Glass

One year, seven months to the day, and she came to visit me in prison. She'd appeared several times recently in my dreams, the vivid ones that stayed with me for days and made me wonder if I was still linked somehow to the mystical Slayer powers. I was, after all, still the real Slayer, through whom the ancient muckety-muck Line of Chosen Freaks ran. But how the hell was I supposed to act on those prophetic visions and save the world when really, I was the thing the world needed saving from? Buffy could do that, she was the hero. Not me. And her being around again made my existence pretty much meaningless. I played the villain, just like you wanted, B. Just so you could be the good guy and take me on and jam my own dagger deep inside me. You tried to make me go away, but it's never that easy, is it? I found that out when I knew I had nothing left to live for and my obsession with death took over; when I surrendered to it and begged the universe to let me go. Of course, I'd chosen the wrong enemy to fight; Angel was too full of compassion, and took pity on me when I wanted none. It was one year, seven months to the day since he took pity on me, since I saw her last, since I turned myself in to shut myself away and try to find a glimmer of peace.
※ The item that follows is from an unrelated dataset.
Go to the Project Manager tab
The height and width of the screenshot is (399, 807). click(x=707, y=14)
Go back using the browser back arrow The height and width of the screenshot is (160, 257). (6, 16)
Angel came to visit me every few weeks for some time; I guess I'd become sort of a project to him. He turned broody again, distracted, and then I didn't see him for a long stretch of months. Those were the longest few months of my life. I retreated into the darkness, starting fights instead of avoiding them, almost begging the guards to do me in. They nearly did a few times; I was in and out of the infirmary at least once a week. But I healed too quickly, and the bruises and the cracked ribs never lasted more than a day or so, until I started it all over again. It was never enough. Just over a year after I'd gotten here Angel appeared again, broken, blank, empty. Buffy was dead.
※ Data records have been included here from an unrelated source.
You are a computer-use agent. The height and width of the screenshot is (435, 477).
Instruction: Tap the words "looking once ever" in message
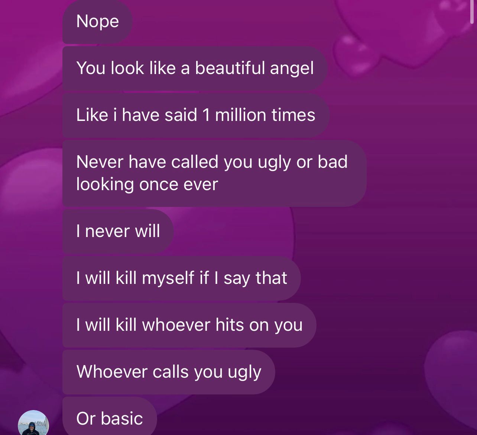click(147, 185)
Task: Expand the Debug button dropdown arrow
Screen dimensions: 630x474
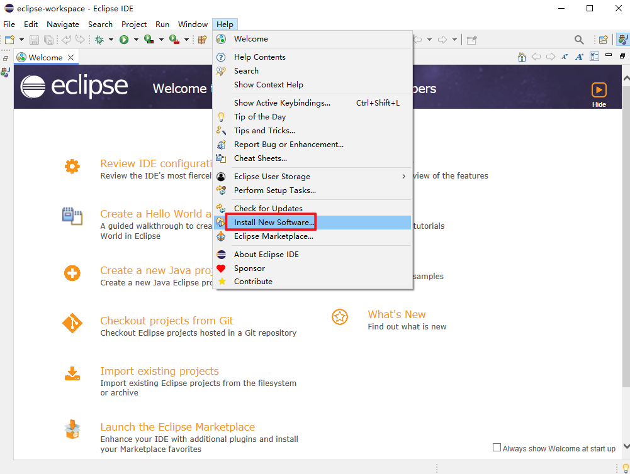Action: click(x=111, y=40)
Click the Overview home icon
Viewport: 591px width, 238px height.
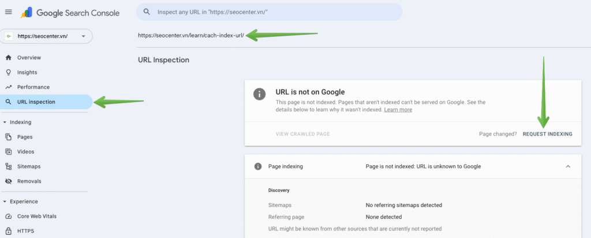pos(8,58)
She'd sacrificed herself to save the world -- it was just like we'd both always known she'd go out. We cried together then, and wished we could reach through the pane of glass between us and hold each other tight. Angel left the country after that, and was gone all summer. On some sort of healing retreat, I suppose. He left me alone for months again, but this time I didn't lash out. I turned inwards instead, and considered a jailbreak almost every day. I knew it wouldn't be a hint of trouble -- no ordinary prison could ever be equipped to hold a Slayer against her will. It occurred to me that I was now the only living Slayer, and the burden of the world's survival rested on my shoulders. At least, that's how Buffy would have seen it. But it was too soon. I was still too close to the darkness, the black comforting blanket; I knew it would be all too easy to slip back into the violence. So I stayed. I waited. I destroyed punching bags in the exercise yard and tried to ignore the awed crowd that sometimes gathered. I even managed to ignore most of the hotshots who weren't impressed and tried to build a rep by throwing down with me. There weren't many of those; the girls learned fast.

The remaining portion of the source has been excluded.